*** GIVEN RECORDS ***
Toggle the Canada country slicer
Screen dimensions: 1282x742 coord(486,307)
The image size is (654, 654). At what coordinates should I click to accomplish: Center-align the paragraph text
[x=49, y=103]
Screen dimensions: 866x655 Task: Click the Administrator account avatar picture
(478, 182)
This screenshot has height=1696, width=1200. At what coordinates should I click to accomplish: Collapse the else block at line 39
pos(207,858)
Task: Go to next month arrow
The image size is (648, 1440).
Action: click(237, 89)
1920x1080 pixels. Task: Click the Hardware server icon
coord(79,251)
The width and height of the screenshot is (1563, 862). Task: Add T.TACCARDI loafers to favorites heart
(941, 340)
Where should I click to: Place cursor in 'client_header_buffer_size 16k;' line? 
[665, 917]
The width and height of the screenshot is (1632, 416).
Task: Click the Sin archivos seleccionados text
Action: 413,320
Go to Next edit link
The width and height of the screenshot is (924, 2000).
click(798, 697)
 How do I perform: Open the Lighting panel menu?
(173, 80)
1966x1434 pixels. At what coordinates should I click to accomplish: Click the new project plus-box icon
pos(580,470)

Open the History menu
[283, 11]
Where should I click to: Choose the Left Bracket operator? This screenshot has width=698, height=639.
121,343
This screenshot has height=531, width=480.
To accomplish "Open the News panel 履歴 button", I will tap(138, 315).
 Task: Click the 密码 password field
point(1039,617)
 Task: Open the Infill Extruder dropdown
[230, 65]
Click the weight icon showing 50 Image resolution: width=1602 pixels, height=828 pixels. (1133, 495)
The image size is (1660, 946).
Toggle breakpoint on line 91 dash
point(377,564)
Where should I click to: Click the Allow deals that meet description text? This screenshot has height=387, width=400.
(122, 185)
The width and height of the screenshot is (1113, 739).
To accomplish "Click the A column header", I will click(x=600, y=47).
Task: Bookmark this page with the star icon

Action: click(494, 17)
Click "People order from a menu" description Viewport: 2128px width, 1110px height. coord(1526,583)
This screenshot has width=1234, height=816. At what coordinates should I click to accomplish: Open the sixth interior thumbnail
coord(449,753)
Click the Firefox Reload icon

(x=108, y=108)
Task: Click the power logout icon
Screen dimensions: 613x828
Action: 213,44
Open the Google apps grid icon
***
THE REQUEST :: Please reproduce the material above word for word, from the line containing "Open the History menu" down to its last line.

PROBLEM SOLUTION ::
Open the History menu
[283, 11]
Where should I click to: Choose the Left Bracket operator? This screenshot has width=698, height=639.
121,343
This screenshot has height=531, width=480.
To accomplish "Open the News panel 履歴 button", I will tap(138, 315).
 Task: Click the 密码 password field
point(1039,617)
 Task: Open the Infill Extruder dropdown
[230, 65]
Click the weight icon showing 50 Image resolution: width=1602 pixels, height=828 pixels. (1133, 495)
The image size is (1660, 946).
Toggle breakpoint on line 91 dash
point(377,564)
Where should I click to: Click the Allow deals that meet description text? This screenshot has height=387, width=400.
(122, 185)
The width and height of the screenshot is (1113, 739).
To accomplish "Click the A column header", I will click(x=600, y=47).
Task: Bookmark this page with the star icon

Action: click(494, 17)
Click "People order from a menu" description Viewport: 2128px width, 1110px height. coord(1526,583)
This screenshot has width=1234, height=816. At what coordinates should I click to accomplish: Open the sixth interior thumbnail
coord(449,753)
Click the Firefox Reload icon

(x=108, y=108)
Task: Click the power logout icon
Screen dimensions: 613x828
Action: 213,44
Open the Google apps grid icon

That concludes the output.